Is there an association between High Density Lipoprotein Cholesterol (HDLC) levels and myocardial infarction?

In Handouts on the right-hand side of the spreadsheet module there is an Excel file with actual data from the Framingham Heart Study. In this data set there a variable called labeled HDLC in column R. This is the subject's value for high density lipoprotein cholesterol at the beginning of the study (baseline). HDLC is sometimes called the 'good' cholesterol, because higher levels of HDLC seem to be associated with a lower risk of atherosclerotic heart disease. [For more on lipoproteins and heart disease see the discussion of this topic in the PH709 module on Atherosclerosis]

In this analysis you will examine the association between low HDLC (i.e. values < 40) and risk of myocardial infarction. In the spreadsheet with the Framingham data set there is a variable called MI_FCHD in column W which indicates whether the subject was hospitalized for a myocardial infarction or died of a myocardial infarction during this phase of the study. This is the outcome of interest for this particular analysis. TIMEMIFC in column AD indicates the disease free observation time (in days) for having a fatal or non-fatal myocardial infarction (heart attack). This time represents the number of days elapsed from baseline until one of three things happened: 1) they had a myocardial infarction, 2) they were lost to follow-up, or 3) the subject reached the last date for this phase of the study without an event. Note that many subjects have 8,766 days of TIMEMIFC; these are all subjects who had the maximum number of observation days because they were observed from baseline until the end of this phase of the study (8.766) and did not have a myocardial infarction during that entire period.

Example

This is a 21 minute video which walks you through a similar analysis comparing the risk of myocardial infarction between subjects with high LDL (> 130) and low LDL (<130). This will provide detailed instructions on performing an analysis in a cohort study.

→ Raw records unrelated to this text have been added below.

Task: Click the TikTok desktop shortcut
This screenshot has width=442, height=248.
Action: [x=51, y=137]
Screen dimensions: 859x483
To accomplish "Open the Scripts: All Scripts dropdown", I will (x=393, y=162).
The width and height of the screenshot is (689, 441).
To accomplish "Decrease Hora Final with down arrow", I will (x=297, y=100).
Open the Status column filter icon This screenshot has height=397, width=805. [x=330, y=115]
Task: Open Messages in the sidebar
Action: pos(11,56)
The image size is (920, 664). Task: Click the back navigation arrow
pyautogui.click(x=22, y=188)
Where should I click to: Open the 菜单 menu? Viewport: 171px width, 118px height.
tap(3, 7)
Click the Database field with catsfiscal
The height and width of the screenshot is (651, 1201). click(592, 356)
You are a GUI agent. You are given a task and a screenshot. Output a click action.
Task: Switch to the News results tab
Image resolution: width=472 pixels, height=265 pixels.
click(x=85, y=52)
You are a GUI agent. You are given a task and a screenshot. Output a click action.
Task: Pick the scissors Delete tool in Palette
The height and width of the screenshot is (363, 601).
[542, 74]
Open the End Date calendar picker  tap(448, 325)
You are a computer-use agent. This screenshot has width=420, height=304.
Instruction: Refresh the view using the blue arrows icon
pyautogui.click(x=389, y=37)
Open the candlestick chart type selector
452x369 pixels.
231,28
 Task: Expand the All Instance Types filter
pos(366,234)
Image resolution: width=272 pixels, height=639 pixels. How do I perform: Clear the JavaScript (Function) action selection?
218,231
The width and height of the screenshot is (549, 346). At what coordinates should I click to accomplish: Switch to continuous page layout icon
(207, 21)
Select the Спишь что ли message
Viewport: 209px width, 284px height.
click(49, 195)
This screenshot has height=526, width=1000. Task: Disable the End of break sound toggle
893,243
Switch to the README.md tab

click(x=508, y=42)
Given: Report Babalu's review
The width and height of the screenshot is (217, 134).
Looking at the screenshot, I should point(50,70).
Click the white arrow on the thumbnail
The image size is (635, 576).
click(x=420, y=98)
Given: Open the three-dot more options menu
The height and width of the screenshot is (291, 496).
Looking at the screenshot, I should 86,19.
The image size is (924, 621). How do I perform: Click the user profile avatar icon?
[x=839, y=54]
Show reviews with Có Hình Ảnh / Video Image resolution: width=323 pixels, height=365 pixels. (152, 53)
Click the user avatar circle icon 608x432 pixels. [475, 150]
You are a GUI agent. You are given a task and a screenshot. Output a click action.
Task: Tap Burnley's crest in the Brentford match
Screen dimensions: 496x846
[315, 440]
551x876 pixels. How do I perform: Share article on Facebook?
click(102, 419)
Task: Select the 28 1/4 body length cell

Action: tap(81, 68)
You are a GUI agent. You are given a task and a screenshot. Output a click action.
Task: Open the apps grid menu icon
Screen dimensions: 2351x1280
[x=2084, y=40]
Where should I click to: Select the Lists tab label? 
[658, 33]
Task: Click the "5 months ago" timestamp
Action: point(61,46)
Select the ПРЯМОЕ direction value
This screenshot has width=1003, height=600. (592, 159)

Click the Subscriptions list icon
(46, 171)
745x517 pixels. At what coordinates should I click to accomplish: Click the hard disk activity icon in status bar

alternative accessible content

Detailed Instructions:

Open the Framingham data set in the Handouts section of the online module and save it to your computer using "File", "Save as". Then analyze the association between low HDLC (HDLC <40) and myocardial infarction (MI_FCHD). Compute BOTH the cumulative incidence and the incidence rates in the exposed and unexposed groups. Use these results to compute the Risk Ratio (using cumulative incidence) and the Rate Ratio (using the incidence rates).

Note: if there are individuals who do not have a recorded value for HDLC, these subjects should be excluded from the analysis.]

You will need to compute:

  1. The number of 'events' (MI_FCHD) in exposed and unexposed groups.
  2. The number of subjects in exposed (HDLC<40) and unexposed (HDLC>40) groups.
  3. The person-time (in years) for the appropriate groups.
  4. The incidence rate in person-years for each group.
  5. The cumulative incidence for each group.

With this information complete your analysis by using the Cohort Study worksheet in Epi_Tools.xls to compute the

  1. Risk ratio (using cumulative incidences), 95% confidence interval for the risk ratio, and the p-value for this comparison.
  2. Rate ratio (using incidence rates), 95% confidence interval for the rate ratio, and the p-value for this comparison.

Finally, using the Excel data file that you used to sort and tabulate the data, insert a text box that summarizes the results of your analysis, and interpret your findings in a few sentences. Label the summary worksheet tab as "Summary."